Во время прогулки с Камой он снова звонил мне. А я веселилась, чертя палкой что-то на песке у лавочки, на которой мы с подругой присели отдохнуть. «Ах тебе весело, да? В то время, как я…» Тогда я уже была и вправду невозмутима и больше не поддавалась на манипуляции и эмоциональный шантаж. Меня забавляла опасность, которая исходила от него, но где-то внутри я говорила себе: «Надо быть аккуратнее и всё-таки нащупать берега, чтобы какой-то очередной беспощадный поток волны не смыл меня в открытый океан или не разбил головой о скалы».

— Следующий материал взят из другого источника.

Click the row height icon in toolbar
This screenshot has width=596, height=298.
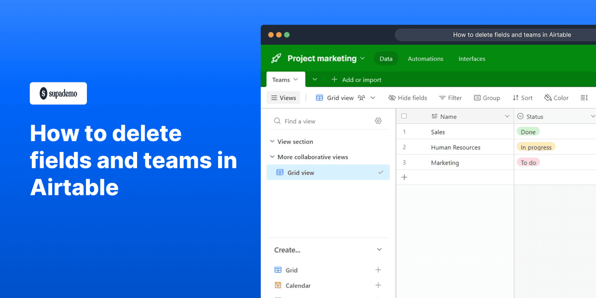[x=584, y=97]
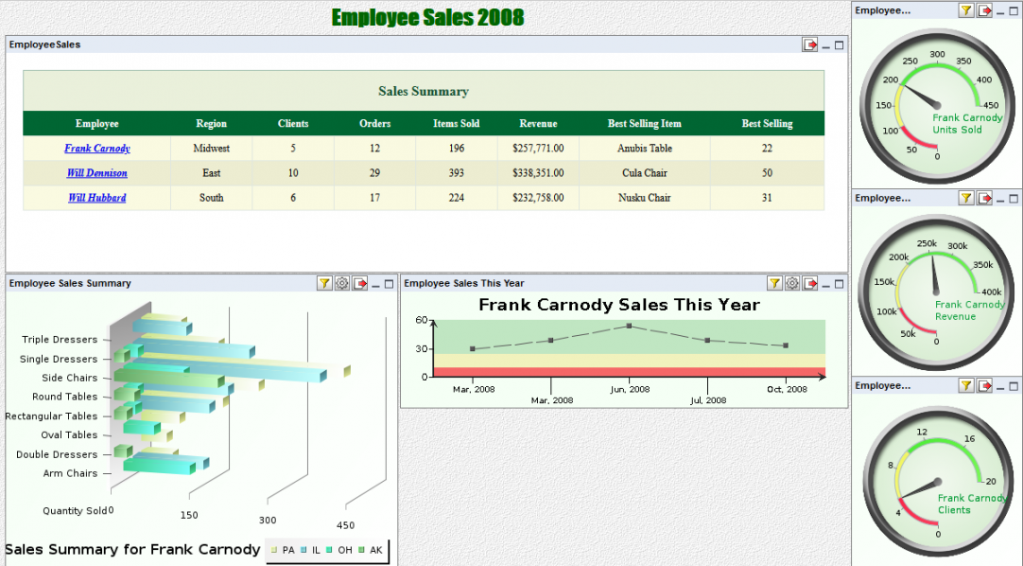Collapse the EmployeeSales table panel

pyautogui.click(x=826, y=45)
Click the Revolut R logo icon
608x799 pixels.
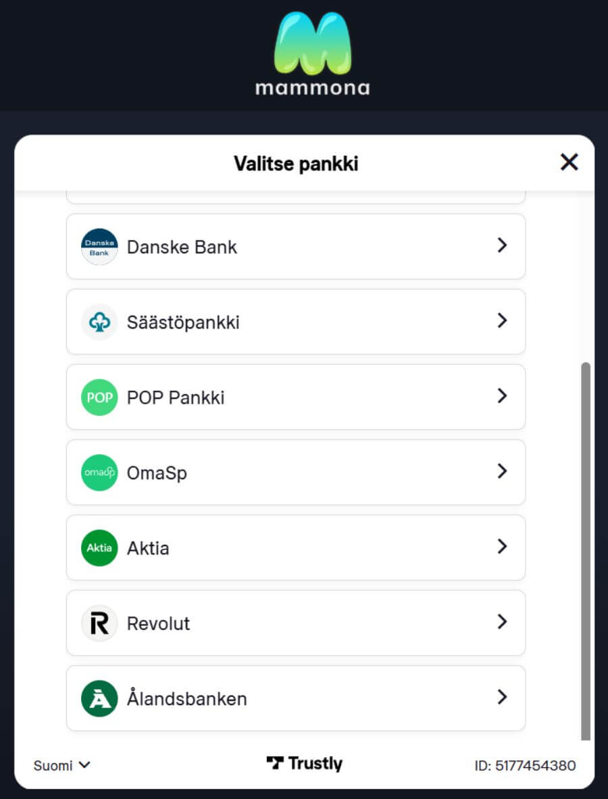coord(99,623)
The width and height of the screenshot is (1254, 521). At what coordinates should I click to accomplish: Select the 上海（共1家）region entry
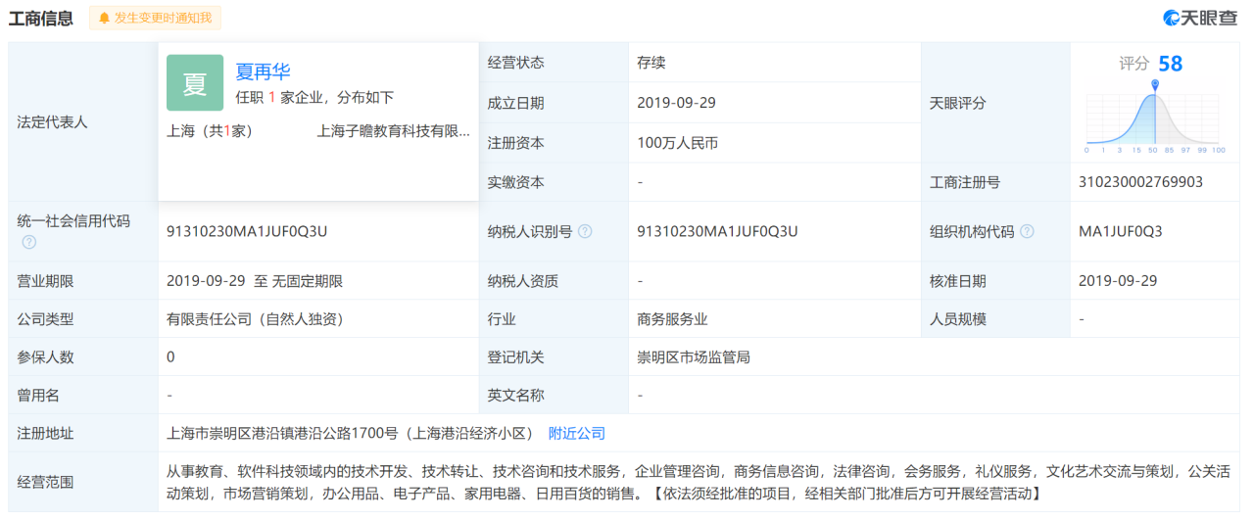[210, 130]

Через какое-то время мы встретились с ним у метро Сокольники, прямо в стеклянных дверях на выходе из подземелья, откуда он вышел и тут же ударил меня по лицу у проходящей толпы на глазах. Сейчас, когда пишу это, сердце бьётся так сильно и плечи напрягаются так, что раскалывается голова, я встаю и хожу по квартире, закатывая глаза кверху, вздыхая и выдыхая с воплем раздражения и презрения. Но тогда я этого не чувствовала. Ко мне подошёл мужчина и спросил: «Девушка, вам помочь?» Я ответила весело: «Нет, всё в порядке, это у нас игра такая!» И мужчина шёл дальше по своим делам. Даже если бы мне нужна была помощь (хотя она мне, конечно, была нужна), я бы не решилась её попросить, потому что не умею просить, не умею принимать, я боюсь напрягать людей, чтобы потом им быть обязанной и чувствовать себя неловко, что своим поведением заставила людей отвлечься от их важных дел.

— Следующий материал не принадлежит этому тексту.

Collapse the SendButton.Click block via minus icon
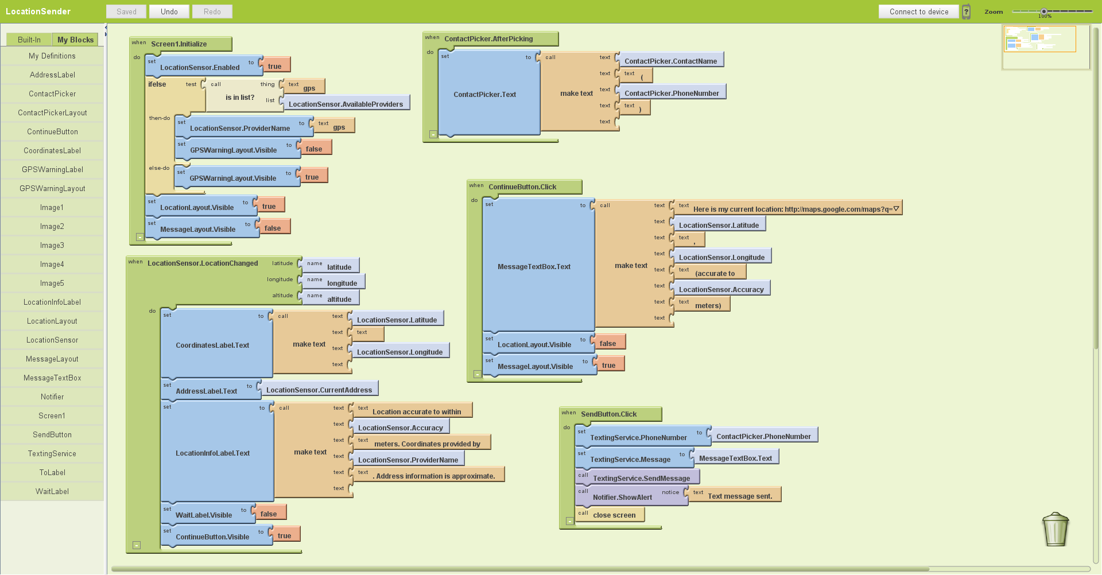Viewport: 1102px width, 575px height. click(569, 521)
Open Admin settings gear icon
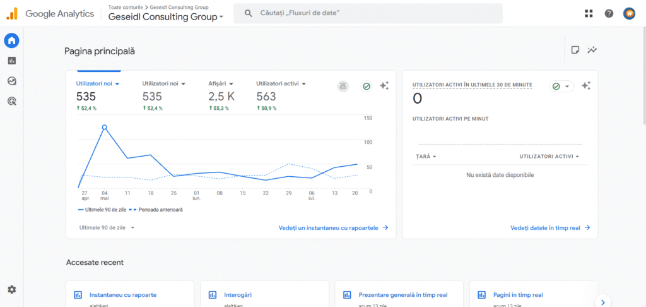The width and height of the screenshot is (646, 307). (11, 289)

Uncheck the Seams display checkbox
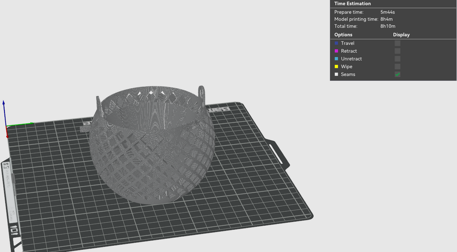tap(397, 74)
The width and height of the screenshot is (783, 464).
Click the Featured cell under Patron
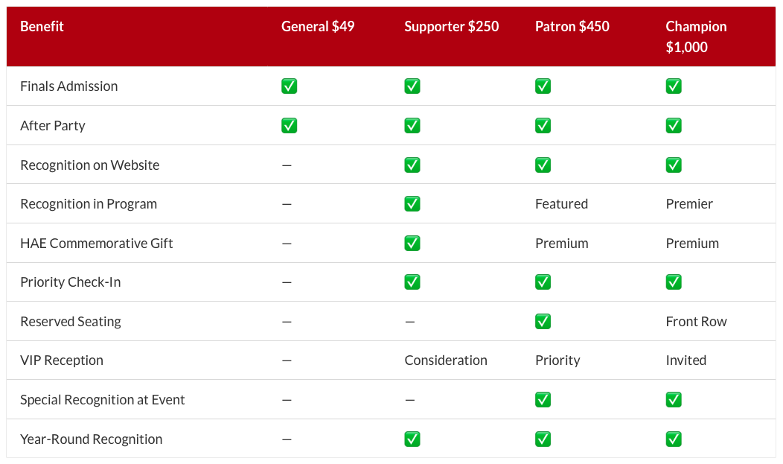coord(561,204)
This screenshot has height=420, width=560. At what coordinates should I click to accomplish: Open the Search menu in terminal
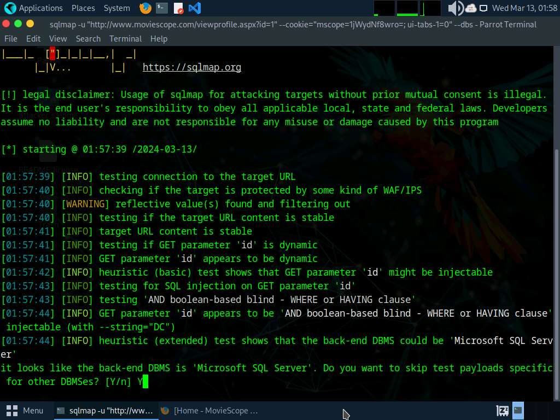coord(88,39)
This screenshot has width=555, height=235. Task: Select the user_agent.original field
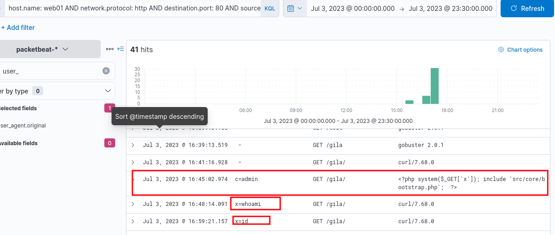click(24, 126)
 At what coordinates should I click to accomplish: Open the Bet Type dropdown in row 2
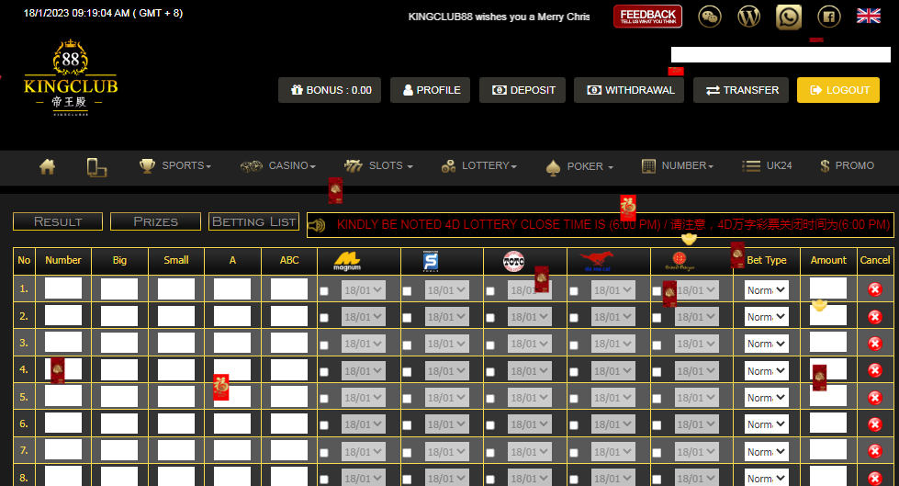pos(766,317)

Что было дальше – не помню. Но потом помню другой фрагмент, это уже был другой день, когда мы снова гуляли с Камиллой в Сокольниках, он понял, что мы там, и поехал туда искать нас. Нам стало очень страшно, по-настоящему. В голове мелькало что-то вроде «не достанься же ты никому», а также всякие истории, которыми тогда пугали СМИ про женщин фотомоделей, облитых кислотой их поклонниками из ревности. Мы бежали в сторону Красносельской, я помню мост вдоль автострады, на котором мы остановились отдышаться. Он тогда сообщил то ли по телефону Камилле, то ли в смс, что едет к моей маме. И дальше я не помню, как я вернулась домой, спускалась ли мама меня встретить, или она сказала после разговора с ним: «Приезжай, не бойся», но всё было в порядке.

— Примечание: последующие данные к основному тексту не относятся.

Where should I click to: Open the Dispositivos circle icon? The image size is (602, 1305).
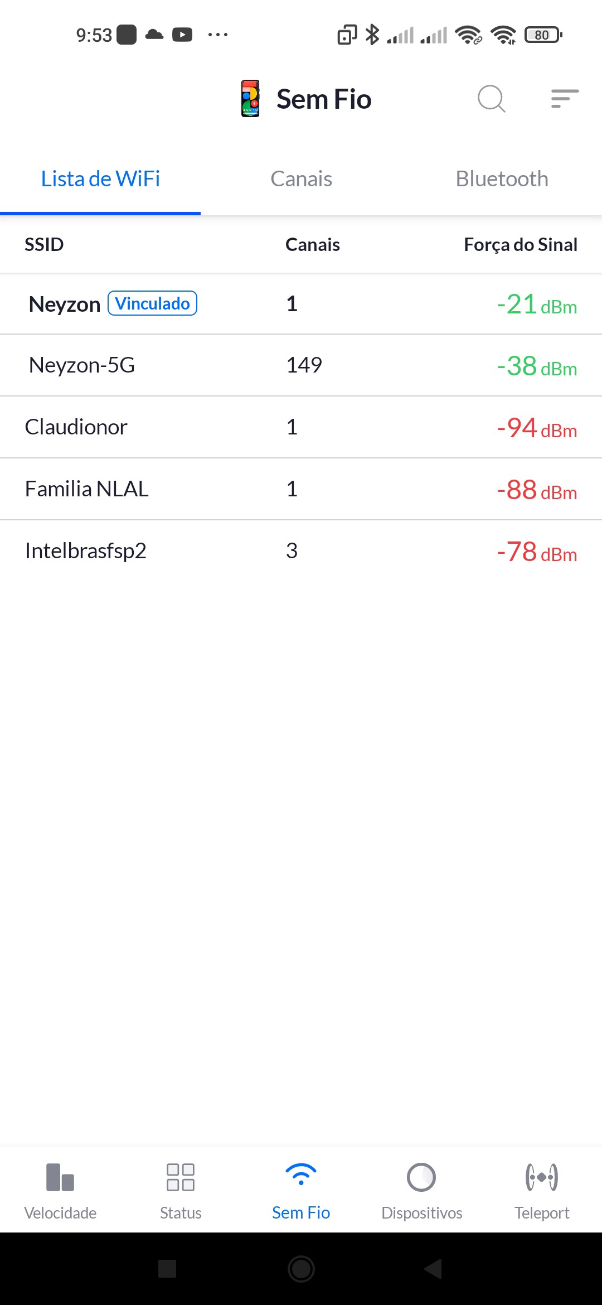[x=421, y=1177]
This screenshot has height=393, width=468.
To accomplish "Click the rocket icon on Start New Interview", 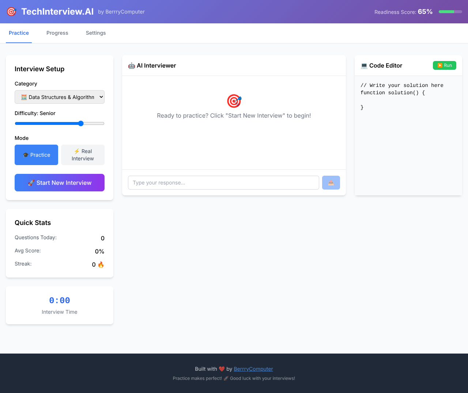I will tap(31, 183).
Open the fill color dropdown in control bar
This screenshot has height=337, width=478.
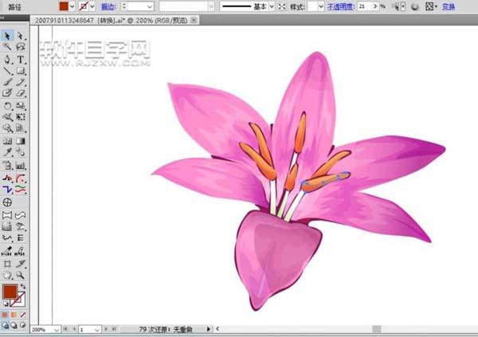pos(73,6)
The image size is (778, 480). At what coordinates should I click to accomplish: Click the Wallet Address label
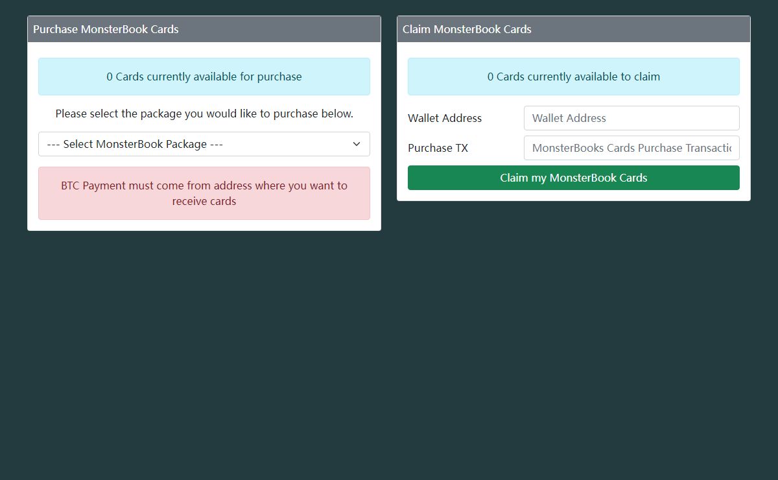(445, 118)
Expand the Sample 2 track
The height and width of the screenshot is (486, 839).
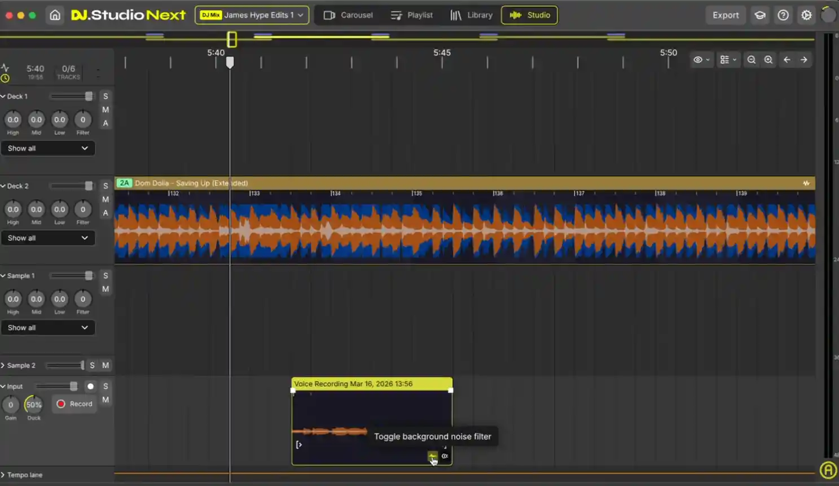[x=3, y=366]
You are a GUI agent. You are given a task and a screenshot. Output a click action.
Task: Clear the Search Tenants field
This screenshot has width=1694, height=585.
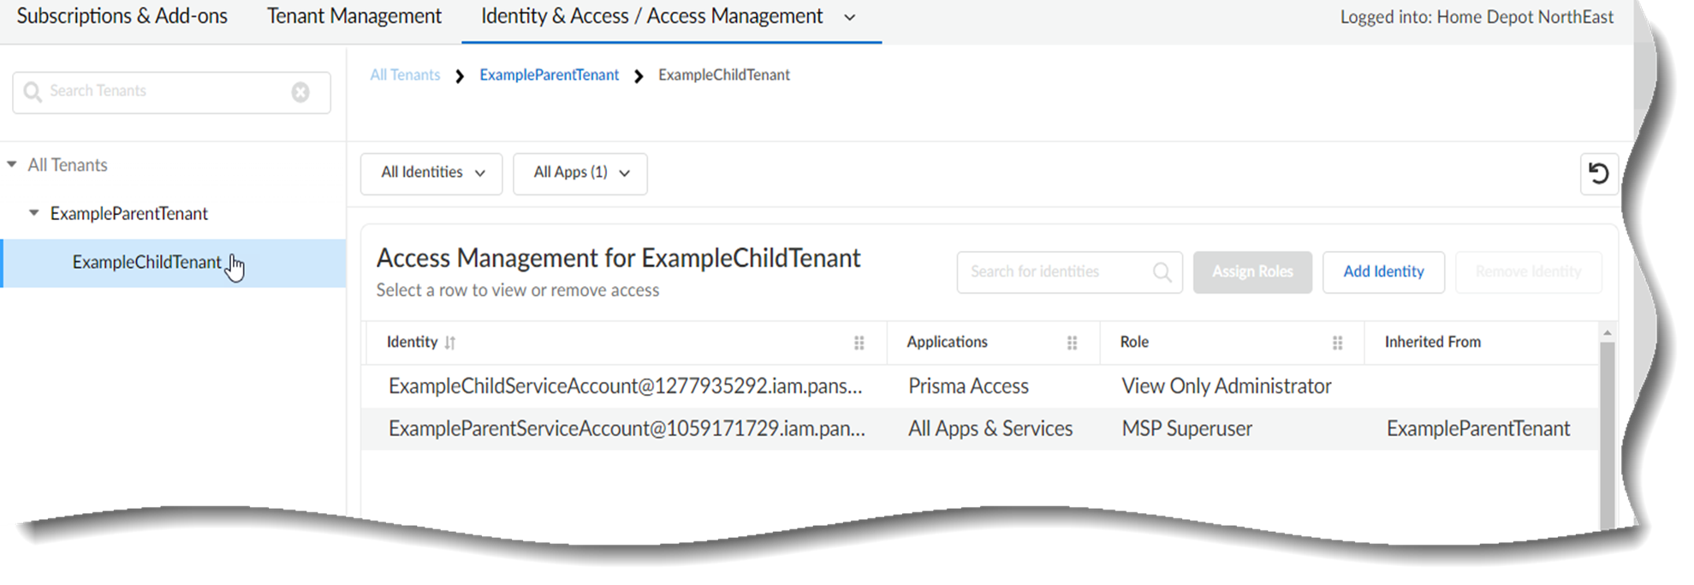(300, 93)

Мама рассказала, что он сказал ей такую фразу: «Ваша дочь не красавица». И потом продолжал, конечно: «но она мне стала дорога, по-настоящему дорога», но мама дальше «Ваша дочь - не красавица» уже ничего не слушала, была оскорблена до глубины души и сорвалась на Саше криками конкретно так, что он уехал с поджатым хвостом.
В его дневнике в то время были такие посты:
- Сделал шаг на встречу миру и доброте, пусть маленикий, незначительный - но он сделан...
- к чему бы это все 🙂
- к пустому....
для кого это было сделано это тому человеку не нужно - это только потешело его самолюбие и эгоизм
и придало мнимой значимости...
- ну и дурак этот человек...
- она так не считает - она радуется и потешается... тешит свои амбиции сейчас
дура она только в том что до нее не доходит что это мнимые ценности, а она радуется этому...
- мне её жалко... лет через 15 она поймет как горько себя обманывала.. но будет поздно!
- не знаю не факт... возможно будет считать что поступила правильно...
но то уже ни чего ни когда не поменяет...
Мне уже не хотелось, как раньше, отвечать на эти комментарии, но я получала удовольствие от того, как читаю их и больше не ведусь на эмоции. Каждая минута молчания моего, игнорирования провокаций утверждали мою уверенность в себе и в том, что я всё правильно делаю и что я свободный человек. А он пуст и слаб, он уязвим перед моим молчанием.